Sinema, beklemediğimiz anlarda karşımıza çıkabiliyor. 2011 yılının Aralık ayında okuduğum ve Doğu Yücel’in kaleminden çıkan “Varolmayanlar” kitabının içinde de bolca film ve müzik öğeleri ile karşılaşmıştım. Fantastik bir kitap okurken bir anda film izliyor, şarkı dinliyor hissine kapılmıştım. Eğer Hollywood gibi bir sinema endüstrisine sahip olsaydık, hiç şüphesiz ki “Varolmayanlar Felsefesi” çoktan ülkeyi sarardı. Ancak burası Türkiye ve ülkemizde her şey kolayca moda oluyor, kolayca unutuluyor. Unutulmayanlar ise yalnızca geçmiş zamanlar ve hatıralar oluyor…
90’lar kitabı tam da böyle bir kitap. Çocukluğumuza, gençliğimize dair akılda kalan ne varsa hepsini bir araya toplayan; bir dönemi, bir kuşağı yansıtmayı başarabilen bir proje.
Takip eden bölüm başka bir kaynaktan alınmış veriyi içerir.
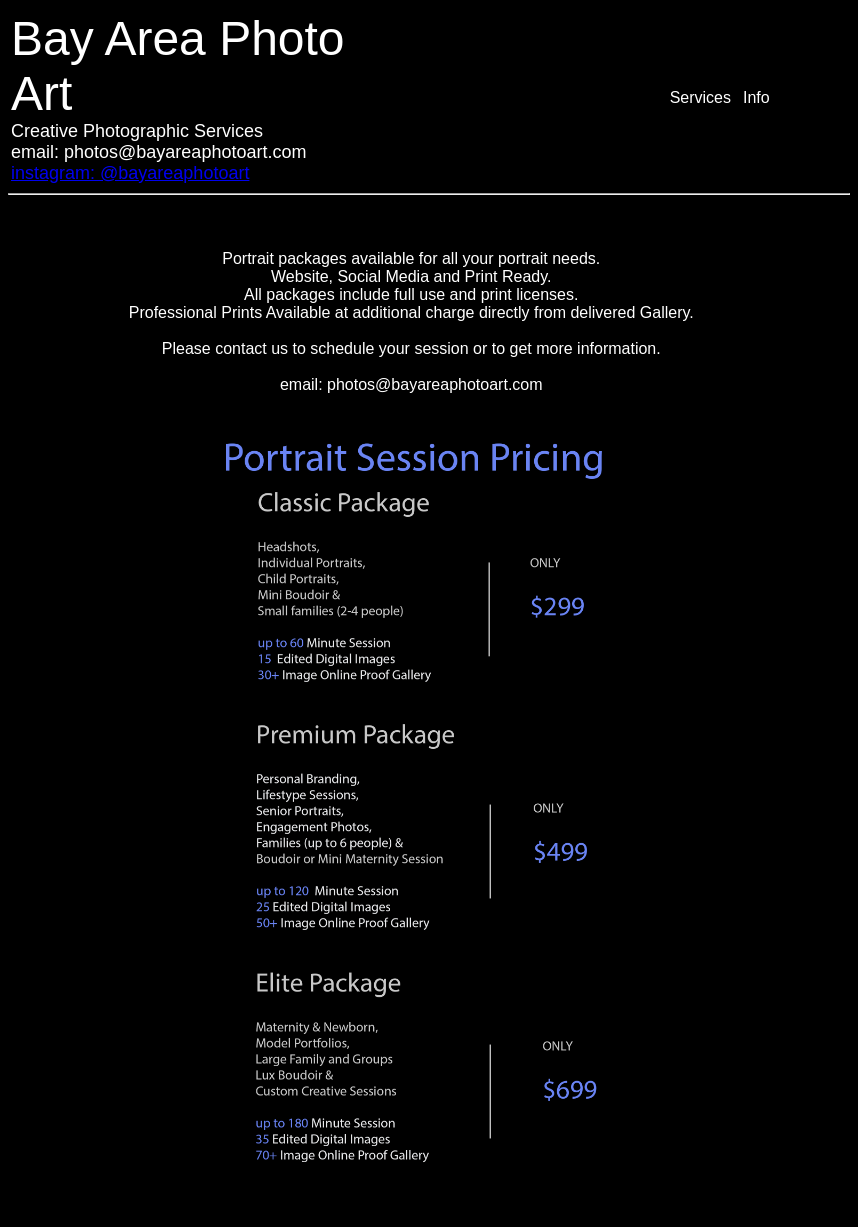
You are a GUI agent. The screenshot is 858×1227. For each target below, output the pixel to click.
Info (756, 97)
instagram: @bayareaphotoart (130, 173)
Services (700, 97)
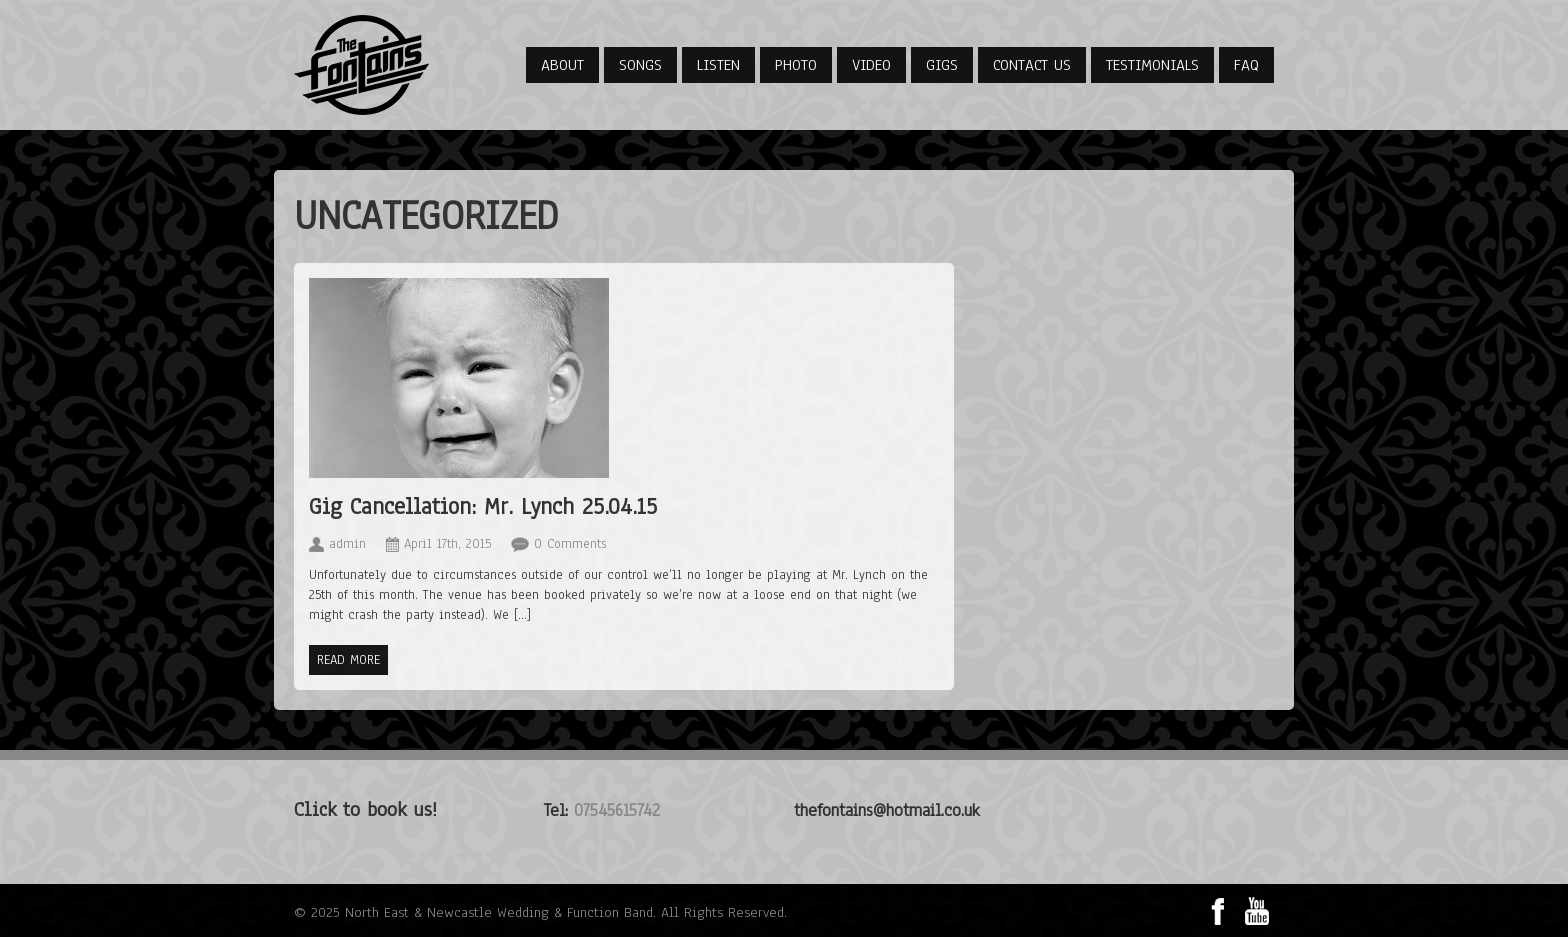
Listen (718, 65)
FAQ (1246, 65)
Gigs (942, 65)
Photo (796, 65)
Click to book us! (365, 809)
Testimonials (1152, 65)
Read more (348, 660)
Bizlere geçmişi hatırlatan ve mutlu olmamızı, bazen de hüzünlenmemizi sağlayan kolektif bir çalışma. Daha önce “80’lerde Çocuk Olmak” kitabıyla bir hayli ses getiren Kadir Aydemir, 111 farklı yazar ve 111 farklı anıyla hazırladığı “90’lar Kitabı Çocuk mu Genç mi?” projesi ile tekrar karşımızda.
Kitapta yer alan konulara fazla değinmeyeceğim. Çünkü anlatmakla bitmez. Ancak o yıllarda çocuk ya da genç olan kim varsa muhakkak geçmişini bulacaktır. Mahallelerdeki ağabeylerden, pastanelerdeki aşklara; televizyon dizilerinden, bilgisayar oyunlarına; müziklerden, moda akımlarına kadar pek çok kavram sayfalar arasında gizli ve hangi yazının, hangi anıları çağıracağını bilemiyorsunuz. Kitabı farklı kılan da belki bu özelliği. Aynı yazı, farklı belleklerde farklı anlamlar oluşturabiliyor. Eğer sinema tutkunuysanız da gözleriniz o yıllara dair filmleri seçiyor.
Çoğu yazının içine dönem filmlerinin ya da televizyonda yayınlanan filmlerin yerleştiği kolayca görülüyor. Bazen “Back to the Future” serileri satırlar arasında dolaşırken, bazen Freddy’nin kâbusları karşımıza çıkıyor. Parliament Sinema Kulübünün adını okurken, bir anda Cuma geceleri yayınlanan Korku Kuşağı ile irkiliyoruz. Ahmet Meriç Şenyüz, “90’ların Karanlık Filmleri” adlı yazısında öznel bir sinema listesi oluştururken değerli gördüğü filmleri listesine dahil ediyor. Korku edebiyatının az ama öz üreten bir yazarı olarak gördüğüm Onat Bahadır, “90’larda Nasıl Korkardık?” yazısında yalnızca iki sayfada edebiyatın iki temel sorununa değiniyor; yazısının başında da Coppola’nın Dracula filmini bizlere hatırlatıyor. Köksal Aras, “90’ların En Mühim Cihazı: Yükseltici” diyerek çok iyi bir tespit yapıyor. O yıllarda antenleri çatılara monte etmeye çalışan insanlardan bahsederken, televizyonun, televizyonda yayınlanan filmlerin yaşamımızdaki hayati öneminden bahsediyor aslında. Aksi takdirde bir insan neden çatı kenarlarında dolaşarak ölüme meydan okusun ki? Neden yükseltici, Pandora’nın Kutusu kadar önemli olsun ki?
Ben sinema ile ilgilenen biriyim ve algım, 90’lar Kitabı’nın içinden filmleri, sinemayı, televizyonu bulup çıkardı. Ancak emin olun ki algınızın her neye karşı meyli varsa 90’lar Kitabı’nın sayfalarında aradığını bulacak ve yüzünüzde tatlı bir gülümsemenin belirmesine neden olacaktır.